Nächtliche Acetabularia Biolumineszenz

In der blauen Schwärze einen Meter unter der Mittelmeeroberfläche schweben drei Acetabularia-Stiele wie elfenbeinfarbene Miniaturkathedralen über dem Kalksteinsockel — jeder von ihnen eine einzige, ununterbrochene lebende Zelle, deren hauchdünne Schirmkappe aus radialen Segmenten wie Spitze aus Meeresglas aufgefächert ist. Zwischen den Blitzen pulsiert aus ihrem Inneren ein geisterhaftes Graugrün, das Nachleuchten des Chlorophylls, das kaum weiter reicht als ein Handbreit, bevor es in absolutem Blauschwarz erlischt. Dann durchzuckt ein Dinoflagellaten-Blitz die Wassersäule — ein chemisch-scharfes Blauweißlicht, das für den Bruchteil einer Sekunde die Rippenstruktur der Schirmkappen in harte Schatten und Eislicht zerschneidet, die Zellwände als lichtdurchlässige Hülle enthüllt und den granulären Nebel der Chloroplasten im Cytoplasma für einen Herzschlag sichtbar macht, bevor die Dunkelheit alles zurückfordert.
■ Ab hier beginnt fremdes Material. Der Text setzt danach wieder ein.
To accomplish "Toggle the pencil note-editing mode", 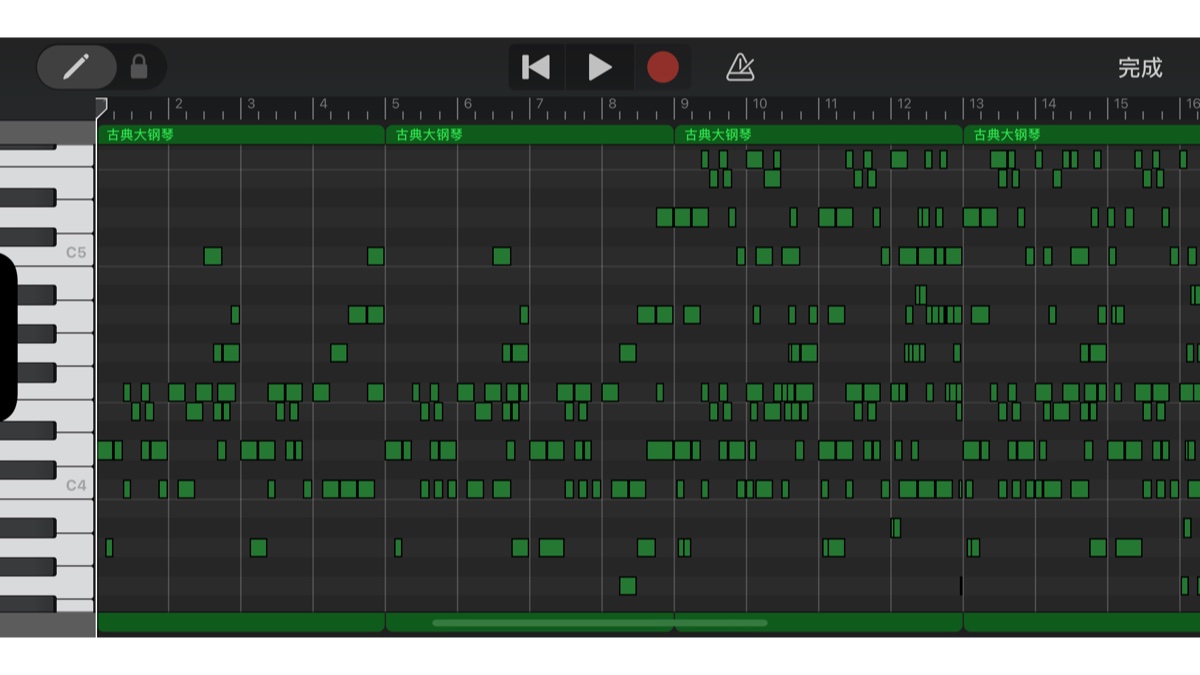I will [76, 67].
Die Partikel im Wasser — eine langsame Galaxie organischen Treibguts — fangen jeden Blitz als winzige Einzelfunken auf und erinnern daran, dass diese Finsternis lebt und bevölkert ist, dass der einzige Takt dieses Ortes das panische Zucken unsichtbarer Organismen weit oberhalb ist, deren Schrecken hier unten das einzige Licht der Welt erzeugt.